In the entries below, find each line with the word "computer" and return it.
# # # #
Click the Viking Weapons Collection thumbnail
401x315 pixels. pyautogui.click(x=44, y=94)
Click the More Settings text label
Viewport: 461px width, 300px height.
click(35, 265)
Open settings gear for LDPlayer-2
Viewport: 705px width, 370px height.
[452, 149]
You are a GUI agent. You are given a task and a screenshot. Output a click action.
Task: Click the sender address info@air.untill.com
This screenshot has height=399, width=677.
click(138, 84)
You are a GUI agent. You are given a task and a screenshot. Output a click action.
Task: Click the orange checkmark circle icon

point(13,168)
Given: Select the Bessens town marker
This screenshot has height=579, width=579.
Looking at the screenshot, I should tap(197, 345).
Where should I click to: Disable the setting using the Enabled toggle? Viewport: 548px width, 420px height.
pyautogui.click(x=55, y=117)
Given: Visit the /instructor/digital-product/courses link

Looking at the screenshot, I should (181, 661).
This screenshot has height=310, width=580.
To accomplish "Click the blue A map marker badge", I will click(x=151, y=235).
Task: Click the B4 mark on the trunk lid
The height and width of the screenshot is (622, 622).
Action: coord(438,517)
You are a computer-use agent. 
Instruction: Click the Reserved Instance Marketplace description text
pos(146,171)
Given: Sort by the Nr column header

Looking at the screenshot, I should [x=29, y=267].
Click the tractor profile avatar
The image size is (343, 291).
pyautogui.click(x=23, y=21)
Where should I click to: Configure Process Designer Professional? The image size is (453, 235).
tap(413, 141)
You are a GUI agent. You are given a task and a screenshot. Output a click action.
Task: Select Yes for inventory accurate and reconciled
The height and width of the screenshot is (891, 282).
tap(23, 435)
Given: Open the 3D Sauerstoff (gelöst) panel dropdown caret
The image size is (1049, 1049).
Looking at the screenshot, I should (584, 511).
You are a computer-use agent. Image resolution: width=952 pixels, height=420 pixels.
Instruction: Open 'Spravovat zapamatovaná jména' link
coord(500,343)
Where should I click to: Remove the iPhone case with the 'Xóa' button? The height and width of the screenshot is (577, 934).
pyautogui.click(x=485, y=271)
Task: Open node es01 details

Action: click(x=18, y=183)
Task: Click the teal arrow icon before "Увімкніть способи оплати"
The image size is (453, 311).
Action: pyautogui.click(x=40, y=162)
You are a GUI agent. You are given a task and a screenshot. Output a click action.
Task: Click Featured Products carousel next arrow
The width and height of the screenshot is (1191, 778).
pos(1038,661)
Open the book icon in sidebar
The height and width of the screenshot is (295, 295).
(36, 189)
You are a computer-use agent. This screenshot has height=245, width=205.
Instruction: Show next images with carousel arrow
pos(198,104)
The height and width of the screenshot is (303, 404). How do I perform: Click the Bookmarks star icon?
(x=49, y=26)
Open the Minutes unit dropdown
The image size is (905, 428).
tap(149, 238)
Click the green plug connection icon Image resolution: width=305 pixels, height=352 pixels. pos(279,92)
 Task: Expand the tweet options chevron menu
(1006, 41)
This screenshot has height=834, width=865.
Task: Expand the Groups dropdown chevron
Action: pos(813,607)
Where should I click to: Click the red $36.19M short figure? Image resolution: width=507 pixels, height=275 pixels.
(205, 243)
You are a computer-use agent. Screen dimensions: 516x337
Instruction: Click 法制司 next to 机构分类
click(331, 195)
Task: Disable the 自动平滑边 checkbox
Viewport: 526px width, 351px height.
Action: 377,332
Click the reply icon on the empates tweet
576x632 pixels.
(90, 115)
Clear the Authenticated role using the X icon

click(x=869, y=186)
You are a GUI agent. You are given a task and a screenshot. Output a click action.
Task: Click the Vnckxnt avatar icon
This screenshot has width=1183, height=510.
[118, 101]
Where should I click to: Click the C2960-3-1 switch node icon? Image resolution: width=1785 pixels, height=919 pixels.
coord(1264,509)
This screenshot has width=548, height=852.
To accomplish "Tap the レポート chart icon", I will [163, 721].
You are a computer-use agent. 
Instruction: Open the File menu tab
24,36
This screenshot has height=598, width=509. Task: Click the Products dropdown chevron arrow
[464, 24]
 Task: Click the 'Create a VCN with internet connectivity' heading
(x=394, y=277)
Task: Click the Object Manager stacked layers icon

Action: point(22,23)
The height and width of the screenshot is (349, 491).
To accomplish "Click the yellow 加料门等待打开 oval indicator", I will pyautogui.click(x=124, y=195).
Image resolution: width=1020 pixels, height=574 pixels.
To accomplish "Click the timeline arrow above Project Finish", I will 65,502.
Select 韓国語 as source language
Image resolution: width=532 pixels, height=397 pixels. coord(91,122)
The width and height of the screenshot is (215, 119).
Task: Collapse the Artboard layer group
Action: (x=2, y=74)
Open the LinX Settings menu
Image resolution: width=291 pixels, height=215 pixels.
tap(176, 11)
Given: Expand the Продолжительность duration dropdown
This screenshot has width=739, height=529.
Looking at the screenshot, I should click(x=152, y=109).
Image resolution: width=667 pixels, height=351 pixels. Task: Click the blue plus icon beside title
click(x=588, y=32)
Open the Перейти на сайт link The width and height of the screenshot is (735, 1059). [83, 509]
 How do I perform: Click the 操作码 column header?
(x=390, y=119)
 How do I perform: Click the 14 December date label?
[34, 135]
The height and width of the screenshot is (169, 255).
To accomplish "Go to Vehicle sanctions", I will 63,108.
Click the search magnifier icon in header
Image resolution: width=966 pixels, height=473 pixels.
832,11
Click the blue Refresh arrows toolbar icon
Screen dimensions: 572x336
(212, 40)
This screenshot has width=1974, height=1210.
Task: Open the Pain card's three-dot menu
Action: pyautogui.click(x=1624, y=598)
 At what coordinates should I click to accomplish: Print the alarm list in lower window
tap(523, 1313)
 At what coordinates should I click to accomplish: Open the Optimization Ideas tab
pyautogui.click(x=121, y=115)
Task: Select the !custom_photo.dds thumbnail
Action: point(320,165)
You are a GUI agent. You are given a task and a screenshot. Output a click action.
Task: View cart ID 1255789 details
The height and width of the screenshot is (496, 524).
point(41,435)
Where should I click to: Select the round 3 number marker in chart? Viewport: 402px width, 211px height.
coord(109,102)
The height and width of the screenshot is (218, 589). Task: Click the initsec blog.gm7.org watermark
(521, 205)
# # # #
The completed task
You are a computer-use agent. 
You are a computer-use agent. Image resolution: width=952 pixels, height=420 pixels.
You are a computer-use agent. This screenshot has height=245, width=205.
You are a computer-use agent. Screen dimensions: 516x337
You are a computer-use agent. 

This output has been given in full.